• **Extracted data**

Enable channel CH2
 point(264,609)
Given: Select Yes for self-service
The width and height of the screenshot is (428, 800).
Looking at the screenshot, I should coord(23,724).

• **Work to do**
Copy out each of the rows above word for word, keeping every line in its original order.

• **Result**
Enable channel CH2
 point(264,609)
Given: Select Yes for self-service
The width and height of the screenshot is (428, 800).
Looking at the screenshot, I should coord(23,724).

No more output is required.